Contudo, todas as manhãs ela ia ao lugar onde algumas pessoas se reunião para desenhar ou pintar, e ficava horas sentada em um banco, tomando seu chá, prestando atenção minuciosamente em uma única pessoa, apesar de fazer isso todos os dias, nunca teve coragem de falar um oi, tão pouco de chegar perto, até pensou em fazer isso algumas vezes, mas sempre tinha a sensação que iria vomitar ou desmaiar, então deixava para lá e continuava a observar de longe, parecia mais seguro. Entretanto, em uma dessas manhãs, pegou dois chás e chegou perto, sem falar nada entregou a Ana, logo virou e foi sentar em seu banco, como de costume.

Ana era a moça dos jeans rasgado e o all star velho, Elizabeth não percebeu que estava gostando dela, mesmo sem nunca terem conversado.

Alguns dias depois, Ana chegou por trás de Elizabeth a tocou nas costas e quando Beth virou, Ana se apresentou. Beth ficou nervosa, não estava entendendo, mesmo assim, Ana ficou ali conversando com ela. Ana sempre ia até Beth no banco e ficava ali, algumas vezes sem trocarem uma palavra. Então dias passaram e Ana já sabia muito da vida de Beth, mas ela nunca falava dela mesmo, nem mesmo quando Beth perguntava algo, tão pouco falava o que significava as cicatrizes em seus pulsos.
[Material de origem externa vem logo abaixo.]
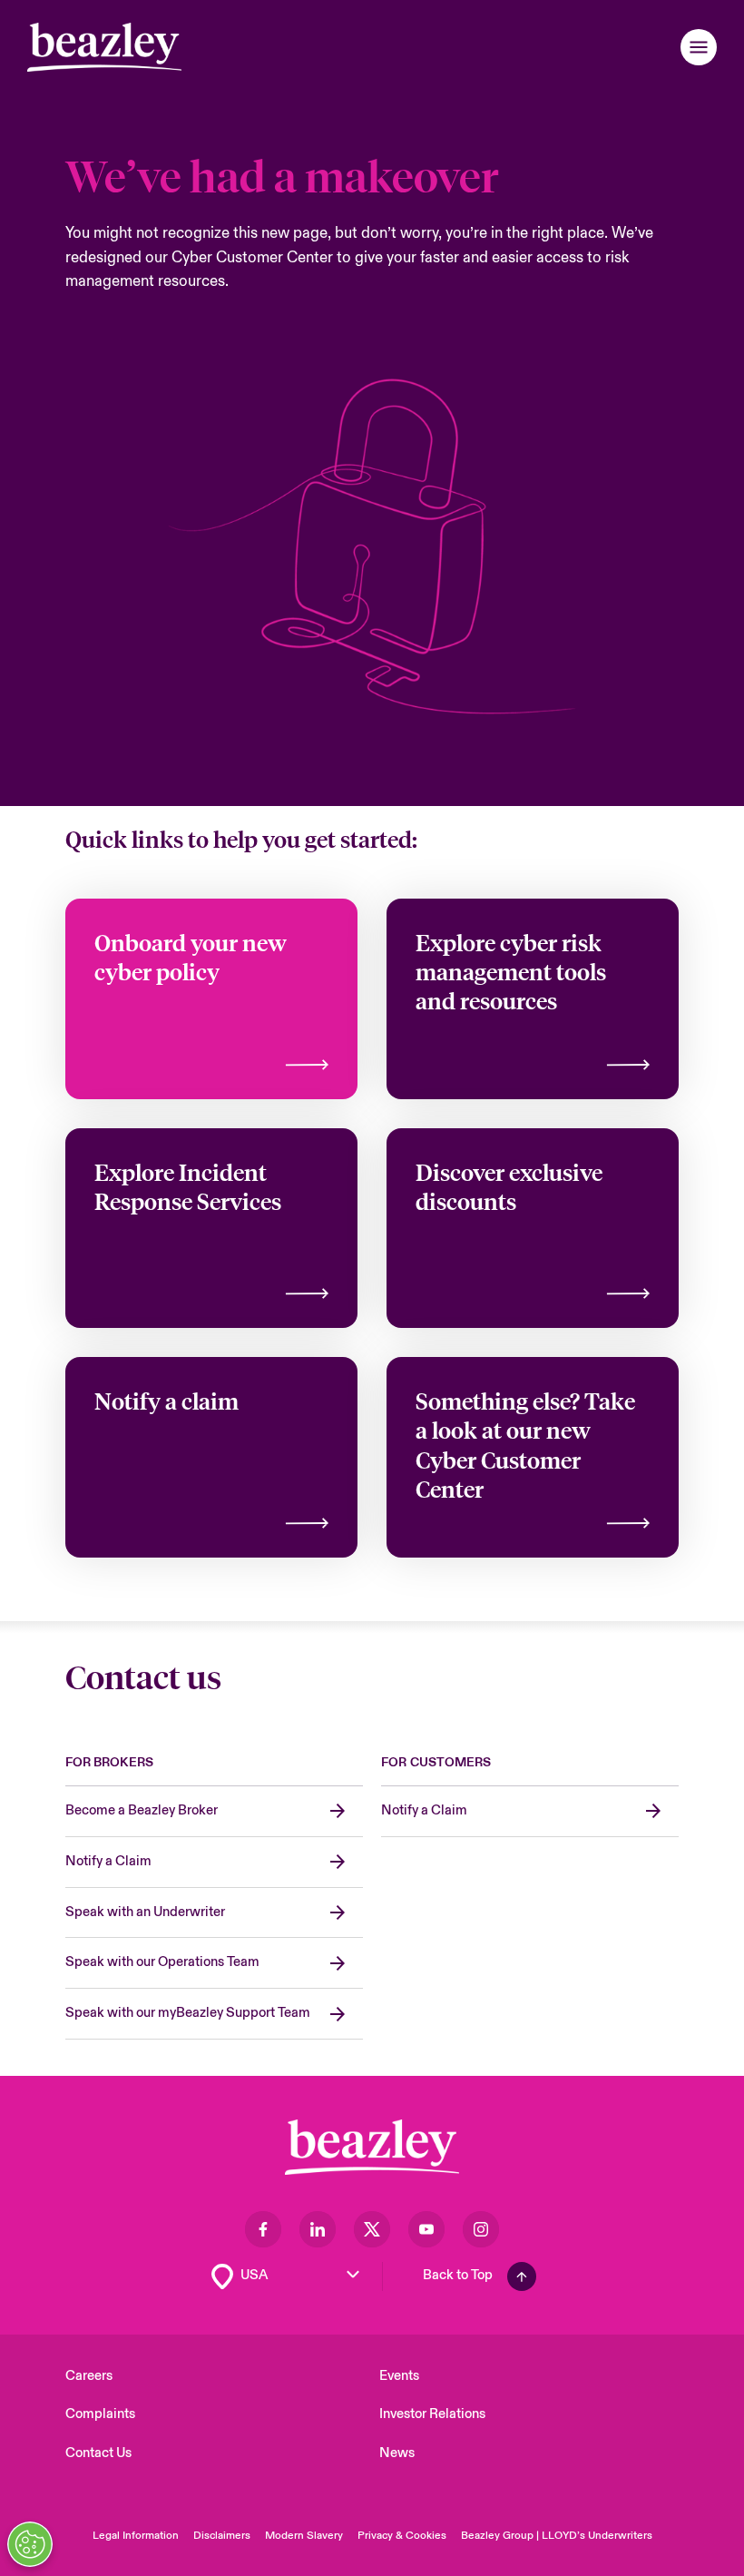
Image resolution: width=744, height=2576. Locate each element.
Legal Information (136, 2535)
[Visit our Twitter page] (372, 2229)
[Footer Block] (372, 2147)
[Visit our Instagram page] (481, 2229)
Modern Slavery (304, 2535)
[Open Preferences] (30, 2544)
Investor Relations (432, 2414)
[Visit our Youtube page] (426, 2229)
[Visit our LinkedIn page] (317, 2229)
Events (399, 2375)
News (397, 2453)
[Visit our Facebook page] (263, 2229)
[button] (698, 47)
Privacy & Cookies (401, 2535)
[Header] (104, 47)
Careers (89, 2375)
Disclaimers (221, 2535)
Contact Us (98, 2453)
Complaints (100, 2414)
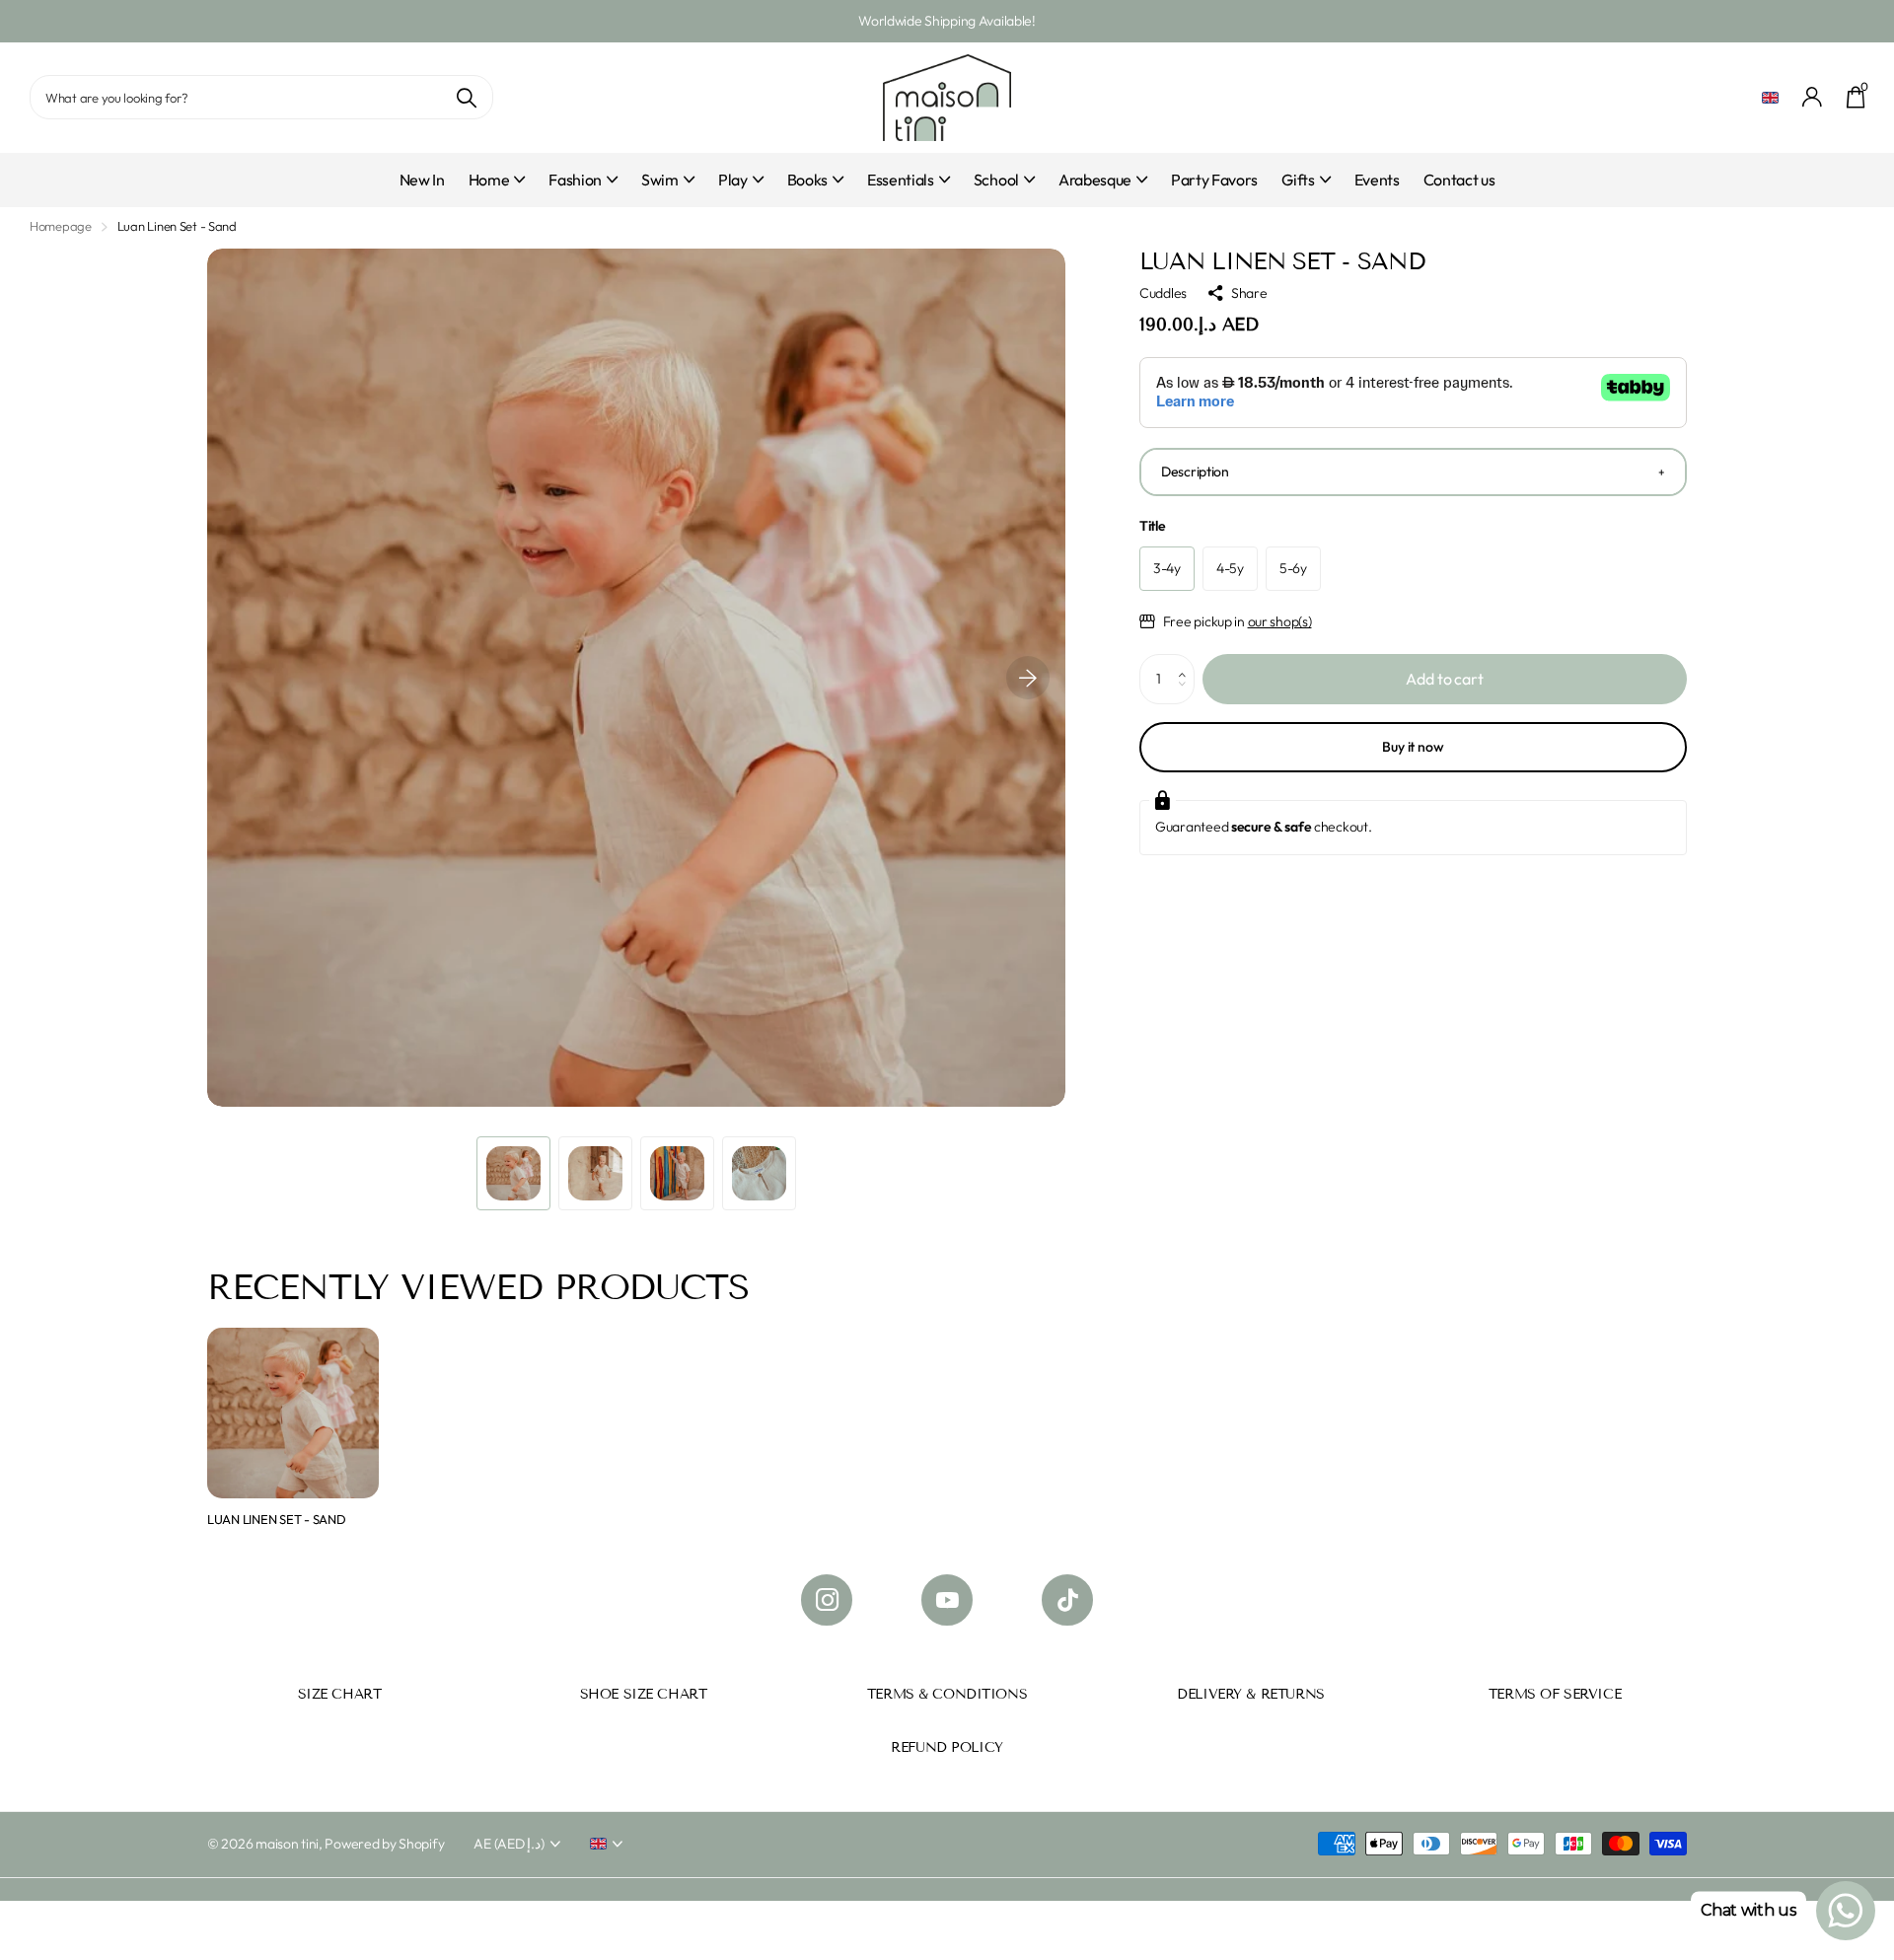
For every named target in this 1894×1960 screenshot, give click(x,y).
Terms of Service (1555, 1694)
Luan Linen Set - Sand (276, 1519)
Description (1195, 471)
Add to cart (1444, 679)
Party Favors (1214, 179)
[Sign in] (1812, 97)
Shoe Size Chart (643, 1694)
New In (422, 179)
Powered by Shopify (384, 1843)
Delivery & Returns (1250, 1694)
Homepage (61, 226)
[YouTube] (947, 1600)
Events (1377, 179)
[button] (1027, 678)
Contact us (1459, 179)
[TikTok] (1067, 1600)
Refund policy (947, 1747)
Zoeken (466, 97)
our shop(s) (1280, 621)
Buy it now (1413, 747)
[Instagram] (826, 1600)
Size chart (340, 1694)
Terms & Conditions (947, 1694)
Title (1152, 526)
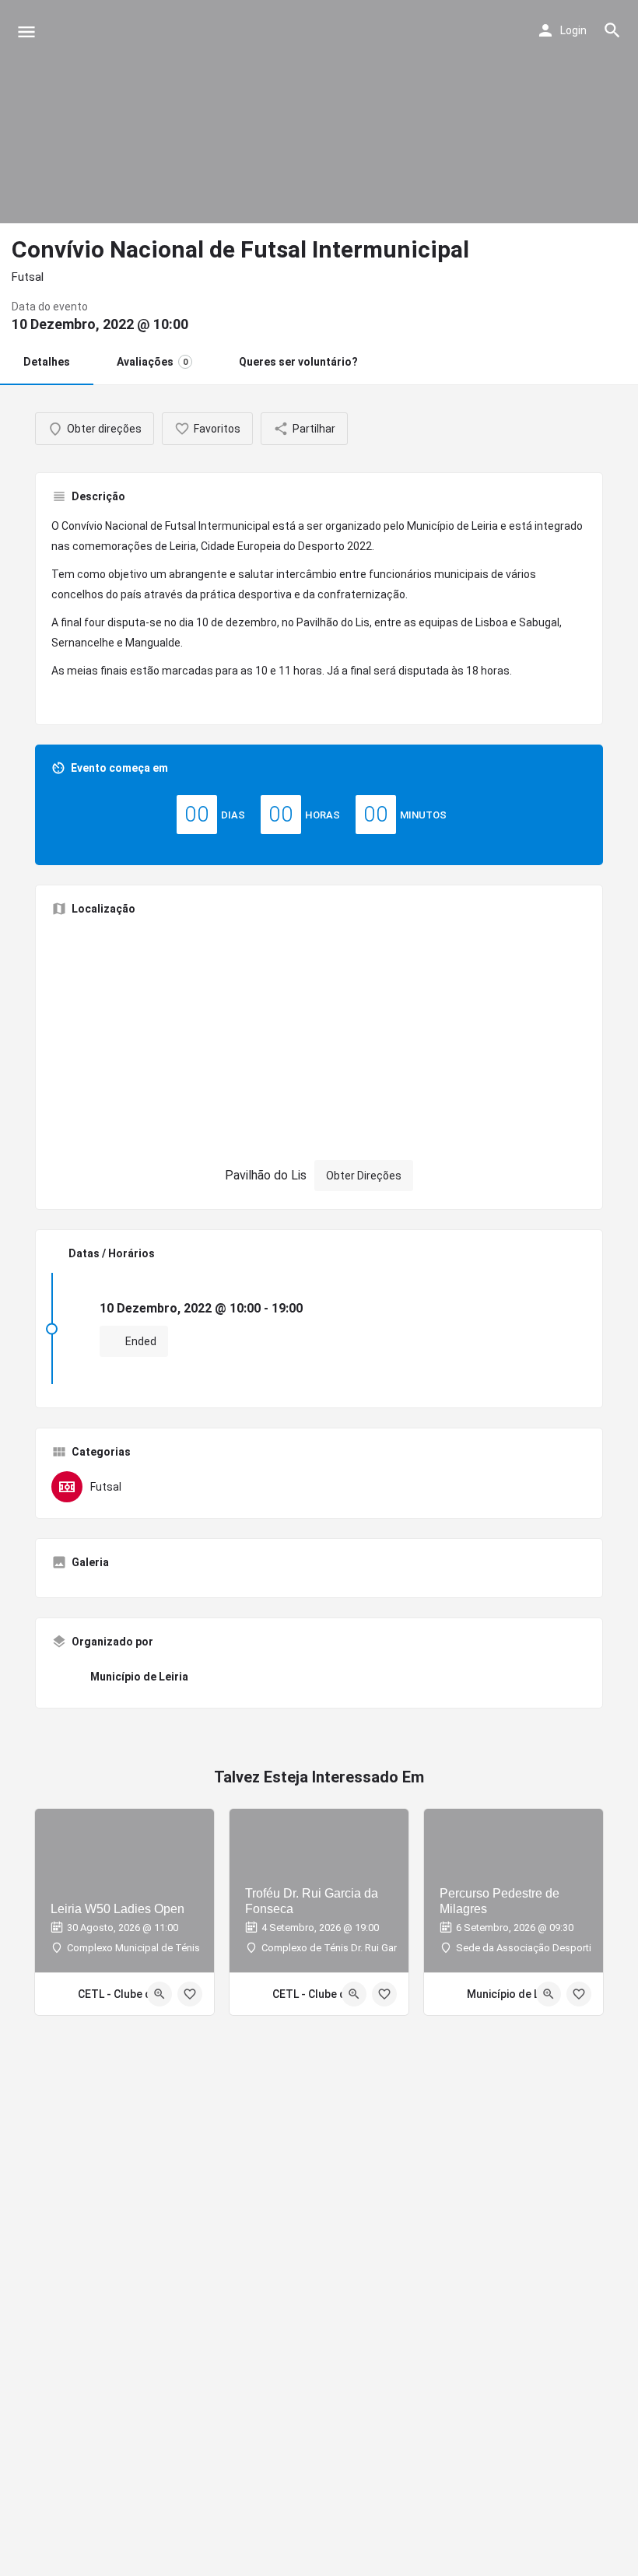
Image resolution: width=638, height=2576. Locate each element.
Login (573, 30)
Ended (139, 1341)
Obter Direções (363, 1175)
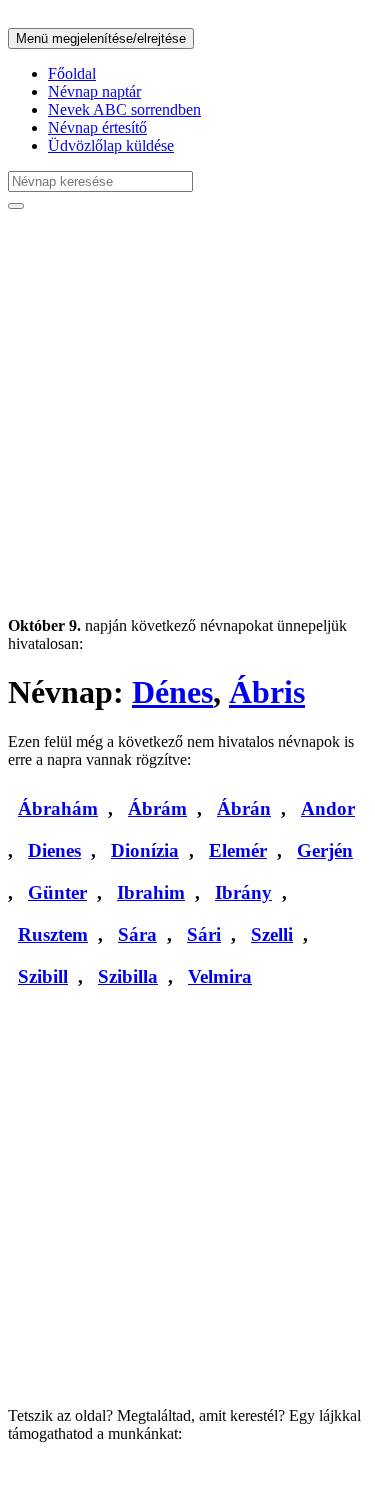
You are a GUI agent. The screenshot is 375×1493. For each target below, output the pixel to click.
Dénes (172, 692)
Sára (137, 934)
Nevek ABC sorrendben (124, 109)
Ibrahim (151, 892)
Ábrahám (58, 808)
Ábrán (244, 808)
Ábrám (157, 808)
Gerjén (325, 850)
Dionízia (145, 850)
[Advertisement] (187, 413)
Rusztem (53, 934)
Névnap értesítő (97, 127)
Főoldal (72, 73)
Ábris (267, 692)
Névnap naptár (94, 91)
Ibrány (243, 892)
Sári (204, 934)
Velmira (220, 976)
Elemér (238, 850)
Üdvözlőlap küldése (111, 145)
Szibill (43, 976)
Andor (328, 808)
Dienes (54, 850)
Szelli (272, 934)
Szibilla (128, 976)
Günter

Em uma dessas conversas, algumas coisas foram “colocadas na mesa”. E Elizabeth perguntou:

-Ana, você sabe que gosto de você? Certo?

-Certo, Beth.

-Me diz, porque está aqui, e dessa vez diga de verdade sem desculpas, por favor.

-Ok. Estou aqui pelo mesmo motivo que você, não literalmente, mas digo, pela mesma atitude que a sua, você sempre me questiona o que significa essas cicatrizes em meus braços, enfim, foi assim que vim parar aqui, por descuido, um dos cortes saiu mais fundo do que eu esperava.

Por um breve momento, houve um silencio ensurdecedor. Então Elizabeth fez outra pergunta:

- Entendi, posso te pedir algo?

-Claro

-Posso te beijar?

Ana não respondeu, apenas chegou perto de Beth acariciou seu rosto e a beijou, por pouco tempo, sentiu o real significado de amor e uma paz transcender sua alma, quando abriu os olhos, alguma coisa havia mudado, já não estavam no mesmo lugar, Martim estava ali, e o pai de Ana também estava.

Logo os quatro partiram em uma aventura, como Martim havia prometido a sua irmã.

Elizabeth encontrou-se quando percebeu que amava Ana.